Table of Contents

Class MADDPGAgent<T>

Namespace
AiDotNet.ReinforcementLearning.Agents.MADDPG
Assembly
AiDotNet.dll
public class MADDPGAgent<T> : DeepReinforcementLearningAgentBase<T>, IRLAgent<T>, IFullModel<T, Vector<T>, Vector<T>>, IModel<Vector<T>, Vector<T>, ModelMetadata<T>>, IModelSerializer, ICheckpointableModel, IParameterizable<T, Vector<T>, Vector<T>>, IFeatureAware, IFeatureImportance<T>, ICloneable<IFullModel<T, Vector<T>, Vector<T>>>, IGradientComputable<T, Vector<T>, Vector<T>>, IJitCompilable<T>, IDisposable

Type Parameters

T
Inheritance
MADDPGAgent<T>
Implements
IFullModel<T, Vector<T>, Vector<T>>
IModel<Vector<T>, Vector<T>, ModelMetadata<T>>
IParameterizable<T, Vector<T>, Vector<T>>
ICloneable<IFullModel<T, Vector<T>, Vector<T>>>
IGradientComputable<T, Vector<T>, Vector<T>>
Inherited Members
Extension Methods

Constructors

MADDPGAgent(MADDPGOptions<T>, IOptimizer<T, Vector<T>, Vector<T>>?)

public MADDPGAgent(MADDPGOptions<T> options, IOptimizer<T, Vector<T>, Vector<T>>? optimizer = null)

Parameters

options MADDPGOptions<T>
optimizer IOptimizer<T, Vector<T>, Vector<T>>

Properties

FeatureCount

Gets the number of input features (state dimensions).

public override int FeatureCount { get; }

Property Value

int

Methods

ApplyGradients(Vector<T>, T)

Not supported for MADDPGAgent. Use the agent's internal Train() loop instead.

public override void ApplyGradients(Vector<T> gradients, T learningRate)

Parameters

gradients Vector<T>

Not used.

learningRate T

Not used.

Exceptions

NotSupportedException

Always thrown. MADDPG manages gradient computation and parameter updates internally through backpropagation.

Clone()

Creates a deep copy of this MADDPG agent including all trained network weights.

public override IFullModel<T, Vector<T>, Vector<T>> Clone()

Returns

IFullModel<T, Vector<T>, Vector<T>>

A new MADDPG agent with the same configuration and trained parameters.

Remarks

Issue #5 fix: Clone now properly copies all trained weights from actor and critic networks using GetParameters() and SetParameters(), ensuring the cloned agent has the same learned behavior.

ComputeGradients(Vector<T>, Vector<T>, ILossFunction<T>?)

Computes gradients for the agent.

public override Vector<T> ComputeGradients(Vector<T> input, Vector<T> target, ILossFunction<T>? lossFunction = null)

Parameters

input Vector<T>
target Vector<T>
lossFunction ILossFunction<T>

Returns

Vector<T>

Deserialize(byte[])

Deserializes a MADDPG agent from a byte array.

public override void Deserialize(byte[] data)

Parameters

data byte[]

Byte array containing the serialized agent data.

Remarks

Expects data created by Serialize() with a compatible configuration.

GetMetrics()

Gets the current training metrics.

public override Dictionary<string, T> GetMetrics()

Returns

Dictionary<string, T>

Dictionary of metric names to values.

GetModelMetadata()

Gets model metadata.

public override ModelMetadata<T> GetModelMetadata()
============================================================
SHORT EXERCISE 1. Return the passage of the MADDPGAgent class documentation starting at "public override Dictionary<string, T>" and ending at "override ModelMetadata<T> GetModelMetadata()", copied word for word.

SOURCE DATA.
============================================================
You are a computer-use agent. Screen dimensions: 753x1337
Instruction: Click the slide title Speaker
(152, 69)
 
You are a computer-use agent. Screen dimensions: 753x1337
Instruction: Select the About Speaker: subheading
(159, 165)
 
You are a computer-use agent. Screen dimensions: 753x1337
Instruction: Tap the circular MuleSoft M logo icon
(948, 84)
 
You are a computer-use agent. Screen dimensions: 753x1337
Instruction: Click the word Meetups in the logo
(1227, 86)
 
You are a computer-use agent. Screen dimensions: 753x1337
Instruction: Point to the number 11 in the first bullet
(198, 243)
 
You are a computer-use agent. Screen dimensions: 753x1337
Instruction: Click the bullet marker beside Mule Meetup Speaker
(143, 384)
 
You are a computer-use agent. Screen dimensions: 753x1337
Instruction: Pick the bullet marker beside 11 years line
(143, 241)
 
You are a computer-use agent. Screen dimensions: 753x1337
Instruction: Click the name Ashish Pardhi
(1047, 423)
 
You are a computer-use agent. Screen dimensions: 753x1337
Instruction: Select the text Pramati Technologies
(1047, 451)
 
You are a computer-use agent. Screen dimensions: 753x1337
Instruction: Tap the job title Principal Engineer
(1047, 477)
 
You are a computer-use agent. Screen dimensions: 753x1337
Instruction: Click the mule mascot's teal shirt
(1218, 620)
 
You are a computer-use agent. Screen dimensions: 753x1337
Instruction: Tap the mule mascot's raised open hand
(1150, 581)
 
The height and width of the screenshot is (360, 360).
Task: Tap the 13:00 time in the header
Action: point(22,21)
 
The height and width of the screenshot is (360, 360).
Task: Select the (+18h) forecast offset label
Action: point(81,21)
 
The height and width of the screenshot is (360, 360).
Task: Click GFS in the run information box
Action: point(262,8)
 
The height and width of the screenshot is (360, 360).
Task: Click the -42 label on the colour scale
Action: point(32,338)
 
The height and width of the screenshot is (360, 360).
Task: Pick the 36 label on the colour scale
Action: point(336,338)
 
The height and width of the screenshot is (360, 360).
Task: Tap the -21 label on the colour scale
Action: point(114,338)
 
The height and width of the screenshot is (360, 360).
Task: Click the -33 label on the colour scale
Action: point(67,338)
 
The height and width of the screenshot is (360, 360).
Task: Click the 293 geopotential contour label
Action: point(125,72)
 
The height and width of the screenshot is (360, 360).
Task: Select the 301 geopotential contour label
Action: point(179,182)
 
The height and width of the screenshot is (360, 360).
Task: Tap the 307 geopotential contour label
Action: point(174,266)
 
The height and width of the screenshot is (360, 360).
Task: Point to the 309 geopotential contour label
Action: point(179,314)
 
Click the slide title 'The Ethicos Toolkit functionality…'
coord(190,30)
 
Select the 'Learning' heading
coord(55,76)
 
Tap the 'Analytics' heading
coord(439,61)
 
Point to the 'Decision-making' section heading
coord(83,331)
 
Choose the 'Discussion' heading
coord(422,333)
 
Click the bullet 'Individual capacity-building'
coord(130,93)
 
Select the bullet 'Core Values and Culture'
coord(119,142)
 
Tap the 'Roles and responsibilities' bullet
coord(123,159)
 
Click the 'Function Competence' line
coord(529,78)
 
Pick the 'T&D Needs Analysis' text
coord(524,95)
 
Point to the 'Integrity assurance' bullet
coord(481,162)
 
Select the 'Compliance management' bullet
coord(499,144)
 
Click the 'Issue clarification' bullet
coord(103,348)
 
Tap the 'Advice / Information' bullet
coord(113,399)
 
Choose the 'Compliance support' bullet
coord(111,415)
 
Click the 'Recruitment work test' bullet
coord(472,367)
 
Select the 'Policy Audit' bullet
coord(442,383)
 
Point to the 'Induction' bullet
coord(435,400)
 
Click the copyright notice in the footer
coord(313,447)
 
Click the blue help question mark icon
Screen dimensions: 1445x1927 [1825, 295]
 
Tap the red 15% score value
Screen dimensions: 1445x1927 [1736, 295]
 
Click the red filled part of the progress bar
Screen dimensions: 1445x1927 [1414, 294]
============================================================
SHORT EXERCISE 2. Rescale the entries starting at the line containing "Point to the 'Integrity assurance' bullet" and ending at the last line of the entries, both included, by rewriting only those lines in full with their requests. Multiply every coordinate in the answers by 2.05 and round each to a whole number, rounding halves up.

COMPLETE ANSWER 1.
public override Dictionary<string, T> GetMetrics()

Returns

Dictionary<string, T>

Dictionary of metric names to values.

GetModelMetadata()

Gets model metadata.

public override ModelMetadata<T> GetModelMetadata()

COMPLETE ANSWER 2.
Point to the 'Integrity assurance' bullet
coord(986,332)
 
Select the 'Compliance management' bullet
coord(1023,295)
 
Click the 'Issue clarification' bullet
coord(211,713)
 
Tap the 'Advice / Information' bullet
coord(232,818)
 
Choose the 'Compliance support' bullet
coord(228,851)
 
Click the 'Recruitment work test' bullet
coord(968,752)
 
Select the 'Policy Audit' bullet
coord(906,785)
 
Point to the 'Induction' bullet
coord(892,820)
 
Click the copyright notice in the footer
coord(642,916)
 
Click the blue help question mark icon
Screen dimensions: 1445x1927 [3741, 605]
 
Tap the red 15% score value
Screen dimensions: 1445x1927 [3559, 605]
 
Click the red filled part of the progress bar
Screen dimensions: 1445x1927 [2899, 603]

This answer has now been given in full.